Reproduce the listing below line for line, without changing a word, and leave the pictures out.

• [Supplied material]
..............................
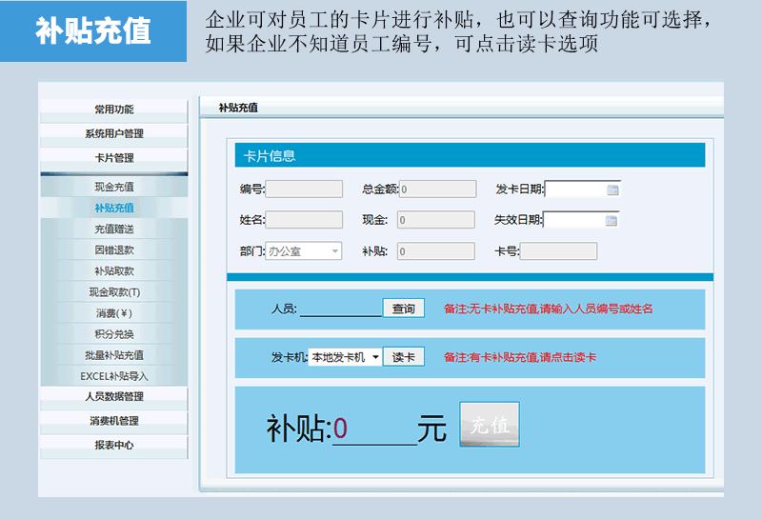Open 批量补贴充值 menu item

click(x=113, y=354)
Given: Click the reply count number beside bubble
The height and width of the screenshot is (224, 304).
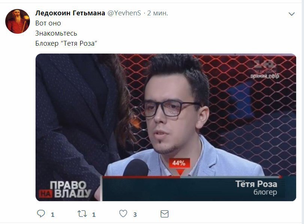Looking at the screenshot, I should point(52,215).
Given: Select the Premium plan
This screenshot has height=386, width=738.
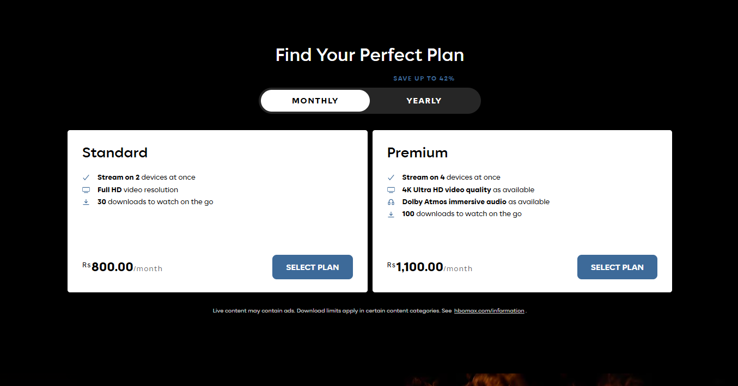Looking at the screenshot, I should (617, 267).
..............................
• [The solution]
Open 批量补贴充值 menu item

click(x=113, y=354)
Given: Click the reply count number beside bubble
The height and width of the screenshot is (224, 304).
Looking at the screenshot, I should point(52,215).
Given: Select the Premium plan
This screenshot has height=386, width=738.
Looking at the screenshot, I should (617, 267).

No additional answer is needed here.